# Input for this task

___

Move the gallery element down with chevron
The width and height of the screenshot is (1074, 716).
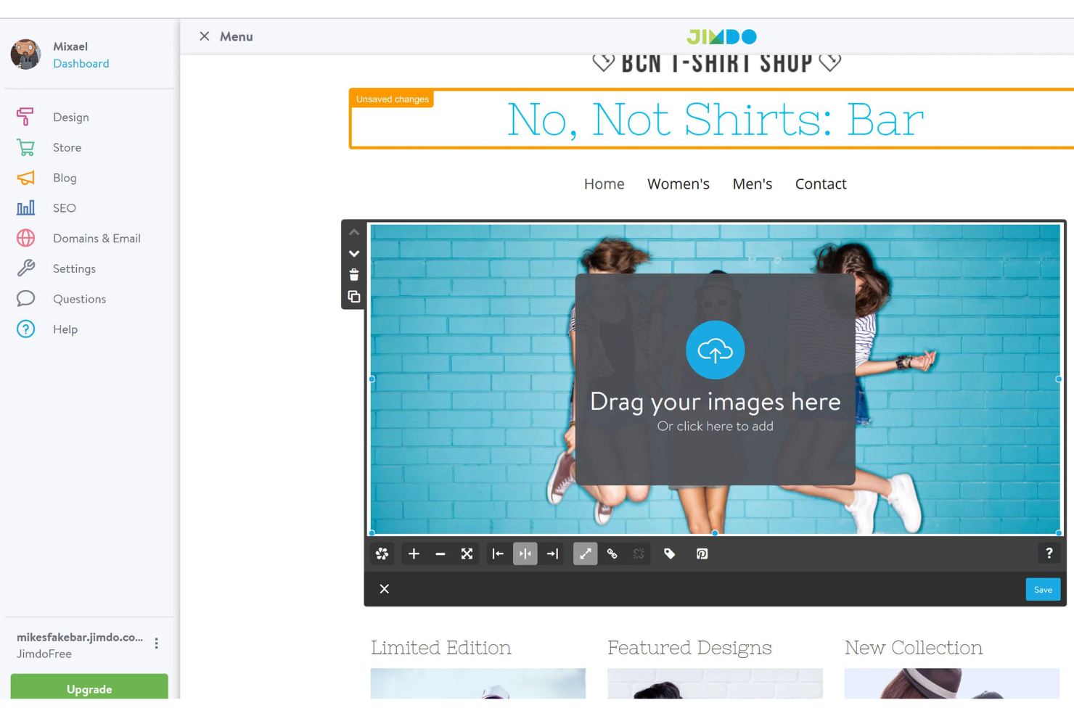coord(353,253)
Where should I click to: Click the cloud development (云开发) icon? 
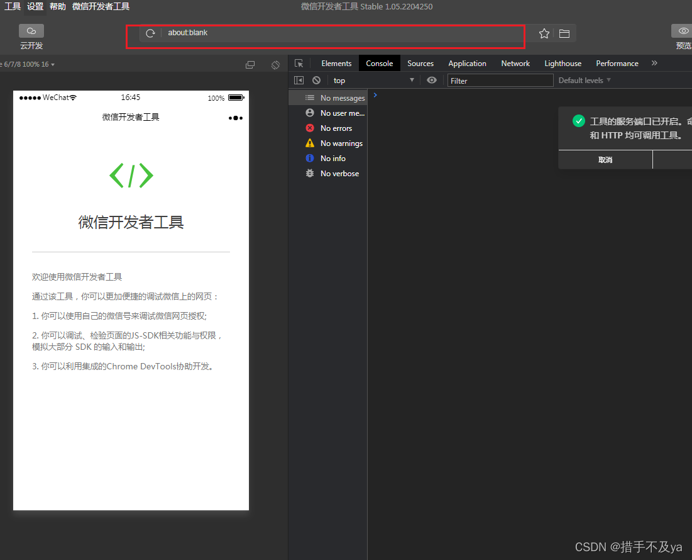click(31, 31)
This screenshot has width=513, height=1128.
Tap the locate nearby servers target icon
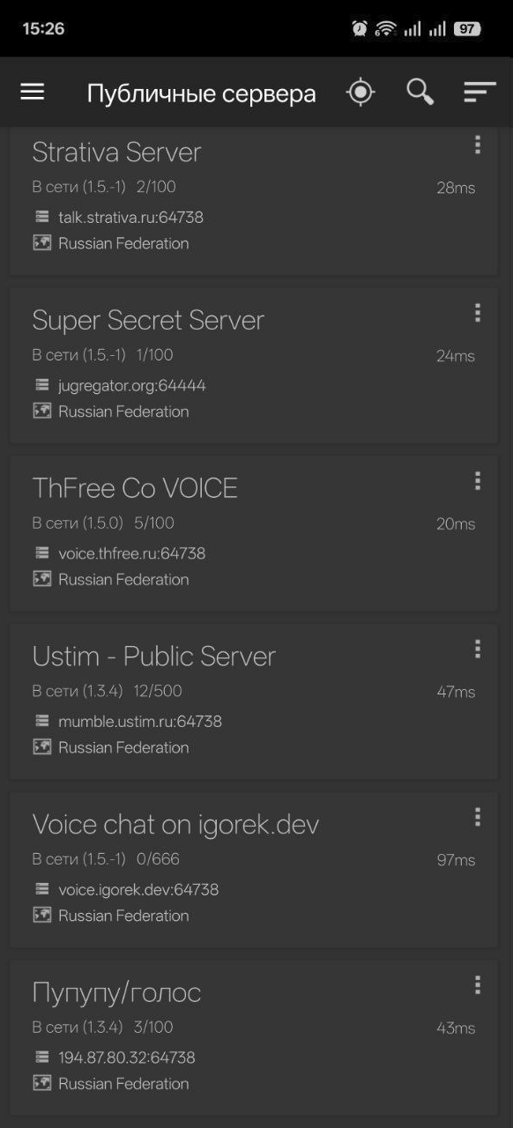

___

# What you need to do
Reproduce the whole of the data, word for word, and omit its pictures.

# Response
Move the gallery element down with chevron
The width and height of the screenshot is (1074, 716).
coord(353,253)
Where should I click to: Click the cloud development (云开发) icon? 
click(31, 31)
This screenshot has width=513, height=1128.
Tap the locate nearby servers target icon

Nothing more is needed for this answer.